Warrensville Heights is a city located in Cuyahoga County, Ohio, United States. It is an East Side suburb of Cleveland. The population was 13,542 at the 2010 U.S. Census.
Warrensville Heights is located at 41°26′19″N 81°31′24″W (41.438653, -81.523262).
According to the United States Census Bureau, the city has a total area of 4.14 square miles (10.72 km2), of which 4.13 square miles (10.70 km2) is land and 0.01 square miles (0.03 km2) is water.
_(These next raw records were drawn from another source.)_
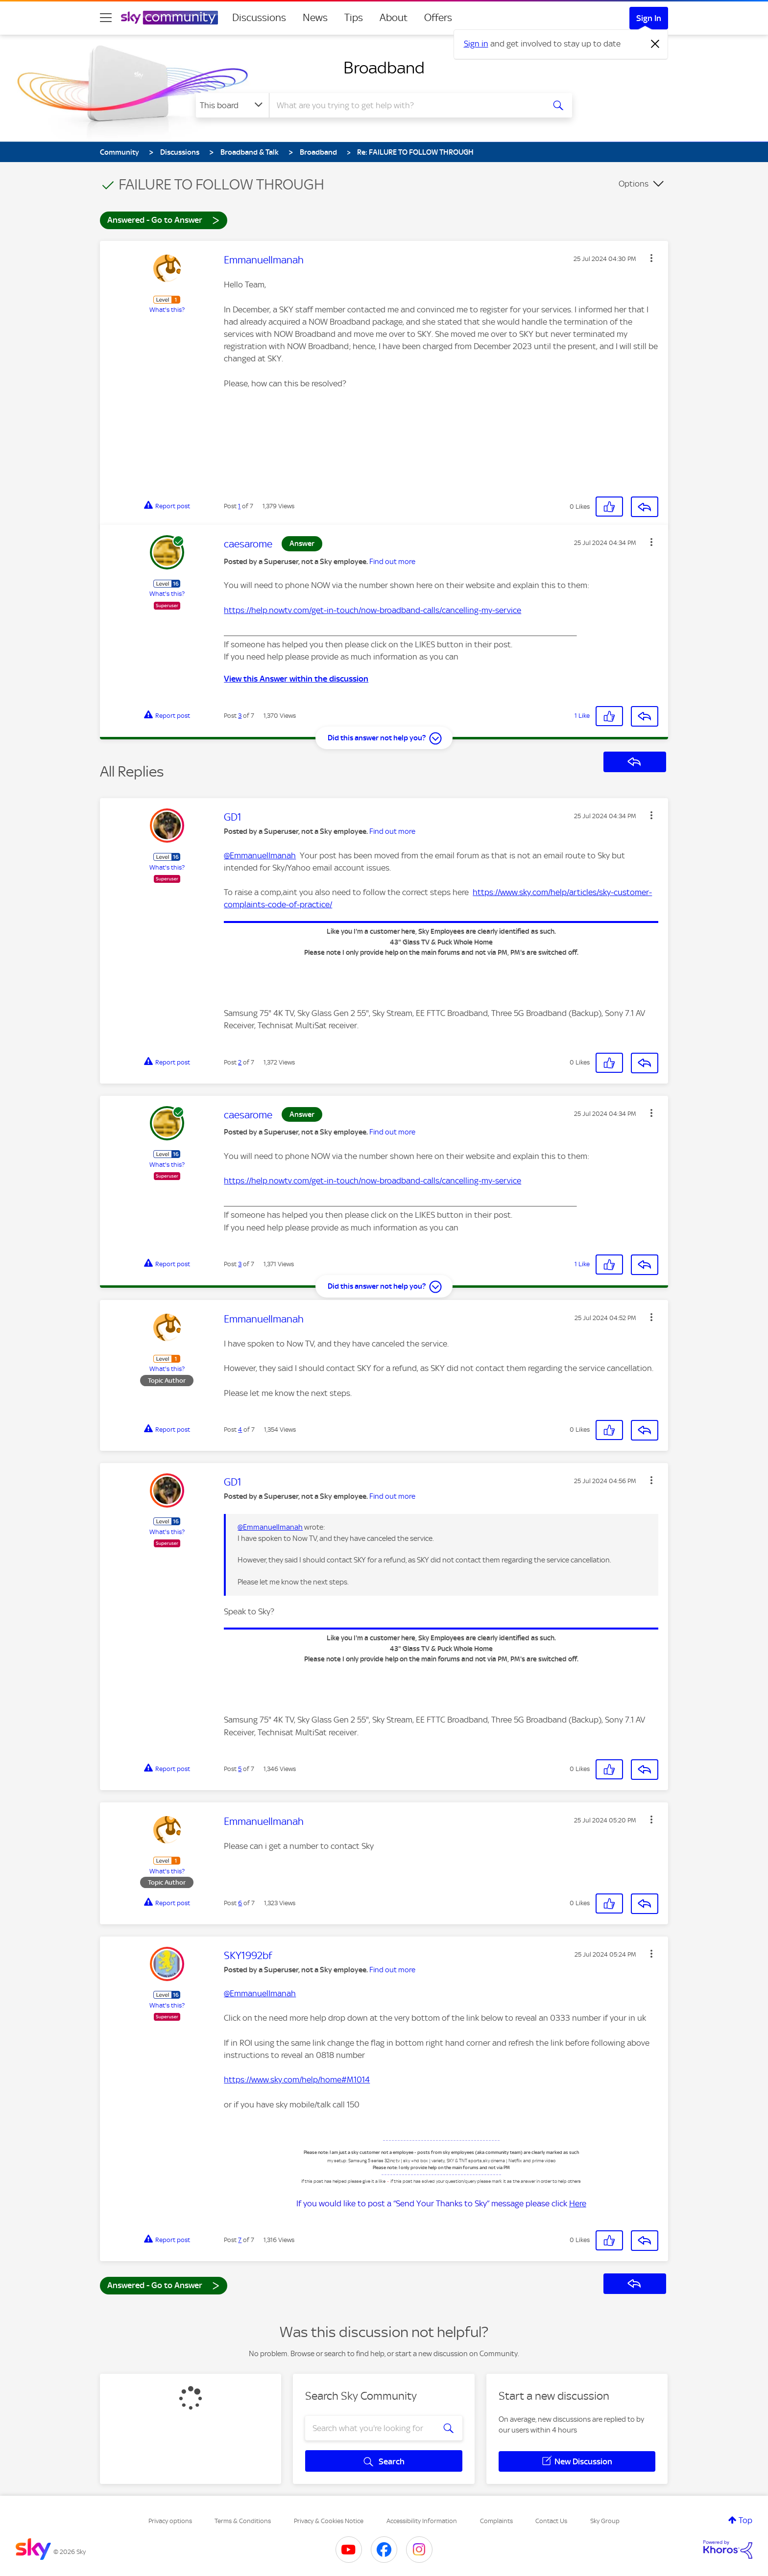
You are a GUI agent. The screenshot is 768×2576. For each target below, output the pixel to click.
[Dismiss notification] (655, 44)
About (394, 18)
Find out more (392, 561)
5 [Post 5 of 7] (239, 1768)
As of the 2010 United States Census of 2010, there were 13,542 people, 6,043 households, and 3,696 families living in the city. The population density was 3,278.9 inhabitants per square mile (1,266.0/km2). There were 6,743 housing units at an average density of 1,632.7 per square mile (630.4/km2). The racial makeup of the city was 3.6% White, 93.5% African American, 0.2% Native American, 0.3% Asian, 0.4% from other races and 2.0% from two or more races. Hispanic or Latino people of any race were 1.4% of the population.
There were 6,043 households, of which 31.7% had children under the age of 18 living with them, 24.5% were married couples living together, 31.8% had a female householder with no husband present, 4.9% had a male householder with no wife present, and 38.8% were non-families. 35.8% of all households were made up of individuals, and 12.8% had someone living alone who was 65 years of age or older.